### WHAT THE TASK REQUIRES
Can you rewrite every one of the records below, swapping "computer-use agent" for "desktop automation agent" and leaving everything else untouched?

### SUPPLIED ENTRIES
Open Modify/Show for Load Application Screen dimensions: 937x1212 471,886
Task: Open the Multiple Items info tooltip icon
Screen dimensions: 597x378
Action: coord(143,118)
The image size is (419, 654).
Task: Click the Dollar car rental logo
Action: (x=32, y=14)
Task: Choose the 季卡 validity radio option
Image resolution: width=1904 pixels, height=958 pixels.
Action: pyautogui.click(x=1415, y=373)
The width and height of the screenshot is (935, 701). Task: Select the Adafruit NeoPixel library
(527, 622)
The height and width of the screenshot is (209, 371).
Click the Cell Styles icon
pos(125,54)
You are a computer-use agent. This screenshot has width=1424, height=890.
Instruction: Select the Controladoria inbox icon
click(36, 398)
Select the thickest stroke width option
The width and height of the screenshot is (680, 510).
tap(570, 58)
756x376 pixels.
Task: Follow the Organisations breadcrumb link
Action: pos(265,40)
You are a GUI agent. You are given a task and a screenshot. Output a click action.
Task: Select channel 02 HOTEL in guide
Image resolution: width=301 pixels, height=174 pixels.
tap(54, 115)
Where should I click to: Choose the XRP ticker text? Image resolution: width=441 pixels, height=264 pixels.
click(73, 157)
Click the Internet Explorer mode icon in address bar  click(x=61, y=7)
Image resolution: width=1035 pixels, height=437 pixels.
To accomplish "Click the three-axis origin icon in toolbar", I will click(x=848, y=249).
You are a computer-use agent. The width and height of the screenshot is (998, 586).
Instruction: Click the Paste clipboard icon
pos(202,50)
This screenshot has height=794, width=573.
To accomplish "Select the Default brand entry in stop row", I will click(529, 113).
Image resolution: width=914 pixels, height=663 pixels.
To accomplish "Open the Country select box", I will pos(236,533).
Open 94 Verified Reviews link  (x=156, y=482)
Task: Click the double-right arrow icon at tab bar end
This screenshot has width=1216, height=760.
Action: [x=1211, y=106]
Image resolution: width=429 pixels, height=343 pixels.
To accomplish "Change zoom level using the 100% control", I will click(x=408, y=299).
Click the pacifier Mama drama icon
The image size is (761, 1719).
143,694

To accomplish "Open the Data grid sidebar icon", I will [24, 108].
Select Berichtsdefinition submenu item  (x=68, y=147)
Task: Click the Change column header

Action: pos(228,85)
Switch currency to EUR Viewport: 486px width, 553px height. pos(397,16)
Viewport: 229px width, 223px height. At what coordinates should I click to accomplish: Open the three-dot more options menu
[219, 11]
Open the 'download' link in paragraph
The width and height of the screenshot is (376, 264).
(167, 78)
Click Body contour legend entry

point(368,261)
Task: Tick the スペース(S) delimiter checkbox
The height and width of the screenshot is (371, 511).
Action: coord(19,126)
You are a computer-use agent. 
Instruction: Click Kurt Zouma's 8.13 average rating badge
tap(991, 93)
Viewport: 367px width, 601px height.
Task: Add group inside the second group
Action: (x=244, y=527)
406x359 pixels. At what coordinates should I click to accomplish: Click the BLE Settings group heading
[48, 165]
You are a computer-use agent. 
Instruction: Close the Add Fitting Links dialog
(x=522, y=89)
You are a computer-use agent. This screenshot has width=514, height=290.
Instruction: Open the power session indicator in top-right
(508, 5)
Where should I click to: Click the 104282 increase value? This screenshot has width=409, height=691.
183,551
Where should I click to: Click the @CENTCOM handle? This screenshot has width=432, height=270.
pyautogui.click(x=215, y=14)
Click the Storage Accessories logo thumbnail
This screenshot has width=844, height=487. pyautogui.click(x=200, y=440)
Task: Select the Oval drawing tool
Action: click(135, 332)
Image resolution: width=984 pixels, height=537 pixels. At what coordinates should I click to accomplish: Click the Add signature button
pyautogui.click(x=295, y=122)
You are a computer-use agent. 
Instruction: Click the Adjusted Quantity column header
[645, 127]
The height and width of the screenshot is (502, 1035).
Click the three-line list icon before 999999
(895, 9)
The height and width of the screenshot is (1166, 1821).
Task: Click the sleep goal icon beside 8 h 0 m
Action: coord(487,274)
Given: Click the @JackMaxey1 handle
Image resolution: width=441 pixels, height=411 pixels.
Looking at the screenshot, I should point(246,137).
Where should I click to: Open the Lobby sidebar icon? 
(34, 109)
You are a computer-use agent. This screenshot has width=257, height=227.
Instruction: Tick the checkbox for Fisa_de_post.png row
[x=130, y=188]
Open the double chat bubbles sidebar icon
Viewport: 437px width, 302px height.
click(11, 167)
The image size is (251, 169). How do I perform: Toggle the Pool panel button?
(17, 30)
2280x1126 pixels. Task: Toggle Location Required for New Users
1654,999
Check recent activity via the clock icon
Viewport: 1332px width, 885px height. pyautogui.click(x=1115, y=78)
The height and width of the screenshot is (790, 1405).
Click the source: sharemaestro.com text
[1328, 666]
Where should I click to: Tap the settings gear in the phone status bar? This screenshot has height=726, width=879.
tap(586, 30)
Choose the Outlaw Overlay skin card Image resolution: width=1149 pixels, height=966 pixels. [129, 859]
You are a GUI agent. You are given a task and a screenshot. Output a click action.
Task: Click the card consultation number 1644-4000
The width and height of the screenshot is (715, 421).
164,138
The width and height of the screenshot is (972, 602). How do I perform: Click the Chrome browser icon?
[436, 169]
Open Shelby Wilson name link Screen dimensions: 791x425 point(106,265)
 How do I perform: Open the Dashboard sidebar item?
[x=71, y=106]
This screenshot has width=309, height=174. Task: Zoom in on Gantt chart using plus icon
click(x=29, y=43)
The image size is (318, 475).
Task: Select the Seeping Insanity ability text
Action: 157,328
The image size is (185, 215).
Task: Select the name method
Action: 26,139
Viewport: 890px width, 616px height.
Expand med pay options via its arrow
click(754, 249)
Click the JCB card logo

### TASK SOLUTION
Open Modify/Show for Load Application Screen dimensions: 937x1212 471,886
Task: Open the Multiple Items info tooltip icon
Screen dimensions: 597x378
Action: coord(143,118)
The image size is (419, 654).
Task: Click the Dollar car rental logo
Action: (x=32, y=14)
Task: Choose the 季卡 validity radio option
Image resolution: width=1904 pixels, height=958 pixels.
Action: pyautogui.click(x=1415, y=373)
The width and height of the screenshot is (935, 701). Task: Select the Adafruit NeoPixel library
(527, 622)
The height and width of the screenshot is (209, 371).
Click the Cell Styles icon
pos(125,54)
You are a desktop automation agent. This screenshot has width=1424, height=890.
Instruction: Select the Controladoria inbox icon
click(36, 398)
Select the thickest stroke width option
The width and height of the screenshot is (680, 510).
tap(570, 58)
756x376 pixels.
Task: Follow the Organisations breadcrumb link
Action: pos(265,40)
You are a GUI agent. You are given a task and a screenshot. Output a click action.
Task: Select channel 02 HOTEL in guide
Image resolution: width=301 pixels, height=174 pixels.
tap(54, 115)
Where should I click to: Choose the XRP ticker text? Image resolution: width=441 pixels, height=264 pixels.
click(73, 157)
Click the Internet Explorer mode icon in address bar  click(x=61, y=7)
Image resolution: width=1035 pixels, height=437 pixels.
To accomplish "Click the three-axis origin icon in toolbar", I will click(x=848, y=249).
You are a desktop automation agent. The width and height of the screenshot is (998, 586).
Instruction: Click the Paste clipboard icon
pos(202,50)
This screenshot has height=794, width=573.
To accomplish "Select the Default brand entry in stop row", I will click(529, 113).
Image resolution: width=914 pixels, height=663 pixels.
To accomplish "Open the Country select box", I will pos(236,533).
Open 94 Verified Reviews link  (x=156, y=482)
Task: Click the double-right arrow icon at tab bar end
This screenshot has width=1216, height=760.
Action: [x=1211, y=106]
Image resolution: width=429 pixels, height=343 pixels.
To accomplish "Change zoom level using the 100% control", I will click(x=408, y=299).
Click the pacifier Mama drama icon
The image size is (761, 1719).
143,694

To accomplish "Open the Data grid sidebar icon", I will [24, 108].
Select Berichtsdefinition submenu item  (x=68, y=147)
Task: Click the Change column header

Action: pos(228,85)
Switch currency to EUR Viewport: 486px width, 553px height. pos(397,16)
Viewport: 229px width, 223px height. At what coordinates should I click to accomplish: Open the three-dot more options menu
[219, 11]
Open the 'download' link in paragraph
The width and height of the screenshot is (376, 264).
(167, 78)
Click Body contour legend entry

point(368,261)
Task: Tick the スペース(S) delimiter checkbox
The height and width of the screenshot is (371, 511).
Action: coord(19,126)
You are a desktop automation agent. 
Instruction: Click Kurt Zouma's 8.13 average rating badge
tap(991, 93)
Viewport: 367px width, 601px height.
Task: Add group inside the second group
Action: (x=244, y=527)
406x359 pixels. At what coordinates should I click to accomplish: Click the BLE Settings group heading
[48, 165]
You are a desktop automation agent. 
Instruction: Close the Add Fitting Links dialog
(x=522, y=89)
You are a desktop automation agent. This screenshot has width=514, height=290.
Instruction: Open the power session indicator in top-right
(508, 5)
Where should I click to: Click the 104282 increase value? This screenshot has width=409, height=691.
183,551
Where should I click to: Click the @CENTCOM handle? This screenshot has width=432, height=270.
pyautogui.click(x=215, y=14)
Click the Storage Accessories logo thumbnail
This screenshot has width=844, height=487. pyautogui.click(x=200, y=440)
Task: Select the Oval drawing tool
Action: click(135, 332)
Image resolution: width=984 pixels, height=537 pixels. At what coordinates should I click to accomplish: Click the Add signature button
pyautogui.click(x=295, y=122)
You are a desktop automation agent. 
Instruction: Click the Adjusted Quantity column header
[645, 127]
The height and width of the screenshot is (502, 1035).
Click the three-line list icon before 999999
(895, 9)
The height and width of the screenshot is (1166, 1821).
Task: Click the sleep goal icon beside 8 h 0 m
Action: coord(487,274)
Given: Click the @JackMaxey1 handle
Image resolution: width=441 pixels, height=411 pixels.
Looking at the screenshot, I should point(246,137).
Where should I click to: Open the Lobby sidebar icon? 
(34, 109)
You are a desktop automation agent. This screenshot has width=257, height=227.
Instruction: Tick the checkbox for Fisa_de_post.png row
[x=130, y=188]
Open the double chat bubbles sidebar icon
Viewport: 437px width, 302px height.
click(11, 167)
The image size is (251, 169). How do I perform: Toggle the Pool panel button?
(17, 30)
2280x1126 pixels. Task: Toggle Location Required for New Users
1654,999
Check recent activity via the clock icon
Viewport: 1332px width, 885px height. pyautogui.click(x=1115, y=78)
The height and width of the screenshot is (790, 1405).
Click the source: sharemaestro.com text
[1328, 666]
Where should I click to: Tap the settings gear in the phone status bar? This screenshot has height=726, width=879.
tap(586, 30)
Choose the Outlaw Overlay skin card Image resolution: width=1149 pixels, height=966 pixels. [129, 859]
You are a GUI agent. You are given a task and a screenshot. Output a click action.
Task: Click the card consultation number 1644-4000
The width and height of the screenshot is (715, 421).
164,138
The width and height of the screenshot is (972, 602). How do I perform: Click the Chrome browser icon?
[436, 169]
Open Shelby Wilson name link Screen dimensions: 791x425 point(106,265)
 How do I perform: Open the Dashboard sidebar item?
[x=71, y=106]
This screenshot has width=309, height=174. Task: Zoom in on Gantt chart using plus icon
click(x=29, y=43)
The image size is (318, 475).
Task: Select the Seeping Insanity ability text
Action: 157,328
The image size is (185, 215).
Task: Select the name method
Action: 26,139
Viewport: 890px width, 616px height.
Expand med pay options via its arrow
click(754, 249)
Click the JCB card logo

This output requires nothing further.